Sylvia Plath Died Before I Had Time

by Po, Editor-in-Chief

4/2 - Richard Siken Tells Me We'll Never Get Used To It, by Po, EIC
4/3 - William Carlos Williams: This Is Just To Say, by Layah, CD
4/4 - We Are All Writers On the Same Dreadful Typewriter 
as Allen Ginsberg, by Jenny, EE
4/5 - Pablo Neruda and the Quest for Surrender, by Elie, ME
4/6 - Let's Shake the Dust, Anis Mojgani, by Layah, CD
4/11 - Terrence Hayes, Kanye West, and How to Get Through Winter
by Elie, ME
4/12 - Sylvia Plath Died Before I Had Time, by Po, EIC

Sylvia Plath was a woman and now she is dead.

Sylvia Plath, age 21

That’s usually the gist of what people write about her. Mother of two. Head in the oven.
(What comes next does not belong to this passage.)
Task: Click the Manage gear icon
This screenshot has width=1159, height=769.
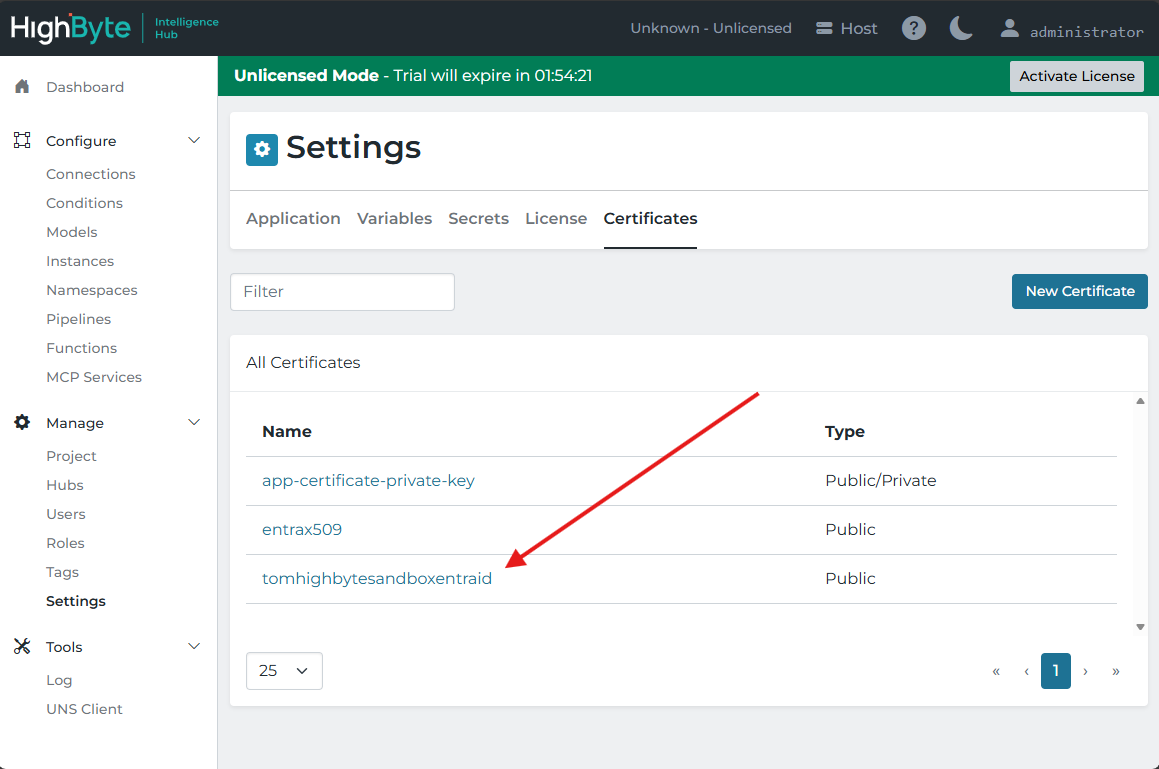Action: (22, 423)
Dying is an art, like everything else.

You don’t want to read another article about Sylvia Plath. I know this. Plath, dead. Plath, depressed. Plath, morosely scribbling line after line of her sadness so that we can all call it “revolutionary.”
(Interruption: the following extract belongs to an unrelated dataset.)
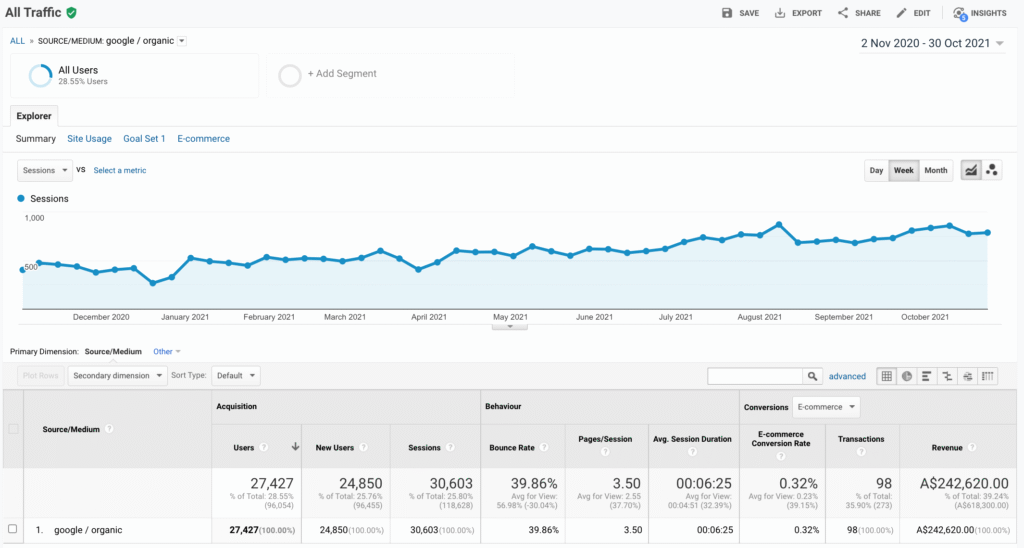
Task: Tick the google / organic row checkbox
Action: pyautogui.click(x=13, y=529)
Truth be told, I’d love to write one of those articles. You all know me well enough by now to know that. But this isn’t one of those. This is about the beauty in her words. The beauty of her work. She wasn’t the only one with depression. But she was the only one who wrote about it, like this. Who was a woman unafraid to write through it, about it, surrounding it. And that makes the difference.
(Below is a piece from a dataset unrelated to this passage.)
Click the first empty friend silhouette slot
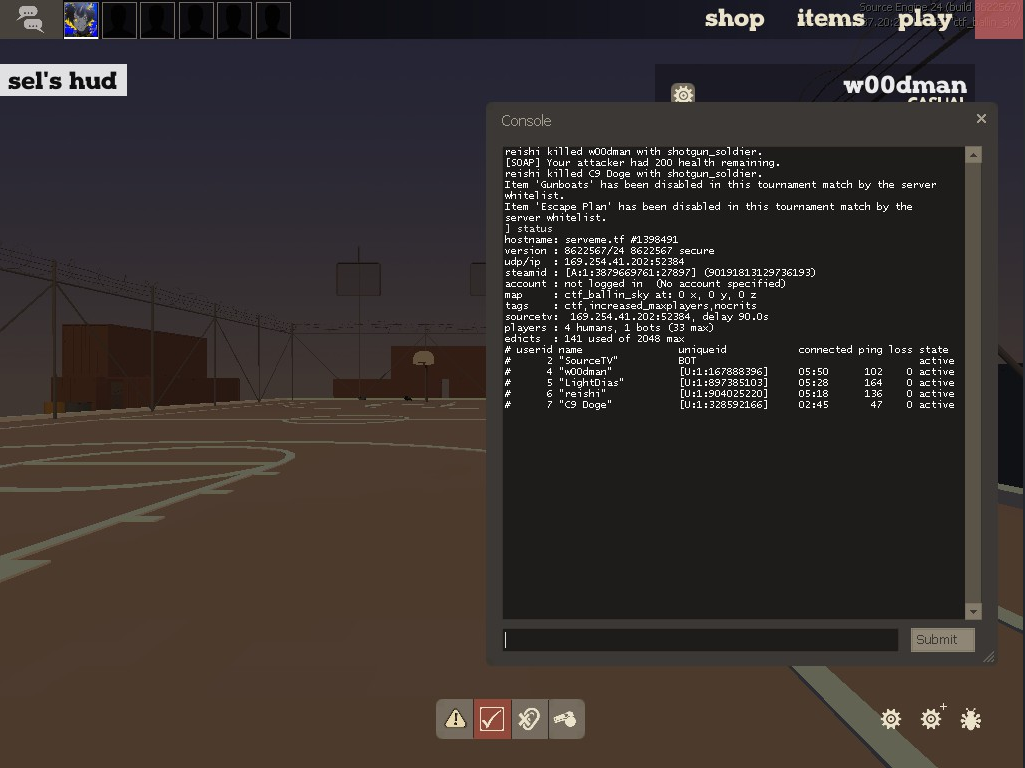 pyautogui.click(x=119, y=20)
In the version of Ariel I own, her daughter writes in the introduction: she wasted nothing of what she felt. So I understand that. Like Lizzie Wurtzel in Prozac Nation – That is all I want in life: for this pain to seem purposeful.

Her daughter writes a lot of other truths in that introduction. All the agonies and furies, she writes. Urgency, freedom, force.

[my copy of Ariel]

I was obsessed with Sylvia Plath for a short time when I was a very young teenager. And then I started growing and in my mind, she didn’t.
I mean she was dead.
I mean she was static.

I mean I didn’t realize poetry is never static.

* * *

A few months ago I was reading Ariel in a bookstore cafe on Newbury Street in Boston at the bar. “You have to separate her from her work,” the waiter I was talking to told me. He loved Plath; I was struggling with how mundane her sadness seemed while my desperation was clawing, throbbing, screaming. My English professor said the same thing. But I can’t. It’s impossible. I’m a writer, you’re a writer – we know this. You’re hidden in your work. And completely exposed. That juxtaposition.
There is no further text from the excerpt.